GLOBAL VIEW  

European Pilots Win Battle Over Flight Time Limitations

Gavin Francis, Staff Writer
Air Line Pilot, September 2004, p.34

Airline pilots in Europe celebrated recently when transportation ministers failed to approve a plan to standardize flight time limitations among European carriers. The decision came after more than 100 pilots from 20 countries demonstrated outside the ministers’ meeting in Luxembourg, which took place in June. The proposal will be returned to a committee for further review.

Pilot groups opposed the proposed legislation that sought to impose flight time limitations many felt to be unsafe. The plan could have led to a flight time limit of as much as 14 hours per day for airline pilots.

Critics feared that the legislation, which was first put forward by British politician Brian Simpson, a former member of the European Parliament who chaired its transportation committee, would lead to liberalizing flight time limitations in line with European countries that have much less restrictive limits. Simpson lost his seat in a recent bid for reelection.

While pilot groups say that they are in favor of standardizing flight time limitations, they want to make sure that such a policy is based on sound scientific and medical data. Scientists and medical experts questioned the way policymakers determined their flight time hours, some experts even suggesting that concentration abilities of fatigued crewmembers could be equivalent to those of people whose blood-alcohol levels would be illegal for driving in some jurisdictions. They argue that an honest assessment of human performance capabilities is necessary to guarantee safety.

The decision of the transportation ministers allows policymakers to reevaluate the plan and amend it accordingly.
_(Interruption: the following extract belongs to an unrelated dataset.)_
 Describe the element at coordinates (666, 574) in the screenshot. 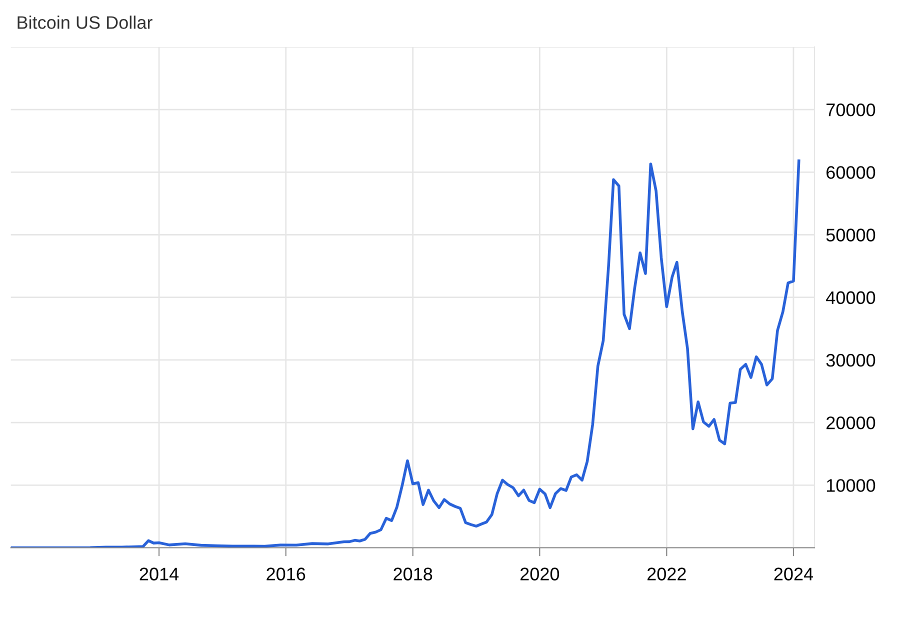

When the matter will be taken up again is unclear. Agenda priorities are set principally by the EU presidency, which rotates among the member states every 6 months.

European policymakers have sought to standardize flight time limitations across the European Union for more than a decade now. Since 1989, several attempts at harmonization have all failed due largely to differences in regulations among member countries, as well as competing business and political interests.
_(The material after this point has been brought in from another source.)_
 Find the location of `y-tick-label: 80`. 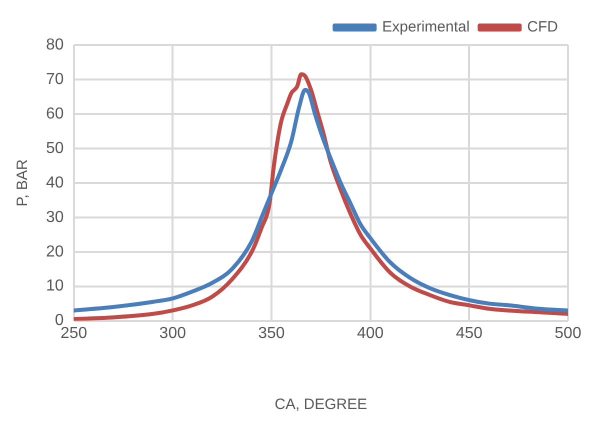

y-tick-label: 80 is located at coordinates (55, 45).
The European Parliament passed the most recent proposal; it was awaiting approval by the European Council, which shares legislative decision-making responsibilities. The intended law would have affected pilot groups from member EU countries differently, but would have had a detrimental effect on pilots with more-stringent flight time rules. The plan would have increased flight time for British pilots by as many as 3 hours per day.

Airline pilot groups in Europe had strongly resisted the idea.

Last year, the European Cockpit Association, a coalition of more than 33,000 airline pilots, launched a Europe-wide campaign to promote air transportation safety and specifically to address flight time limitation harmonization issues.

The International Federation of Air Line Pilots Associations, which represents more than 100,000 pilots in more than 90 countries, supported the action, saying that it, too, had concerns about what it felt was an inadequate proposal to regulate flight duty periods.

The International Civil Aviation Organization, the international authority on aviation matters, is currently developing its own policy on flight time limitations, and many pilot groups hope for a coordinated effort with ICAO, which might result in a European policy that would be consistent with those of countries outside of Europe.

ALPA is monitoring this situation closely in view of possible future efforts to harmonize U.S. and European regulations regarding flight time limitations.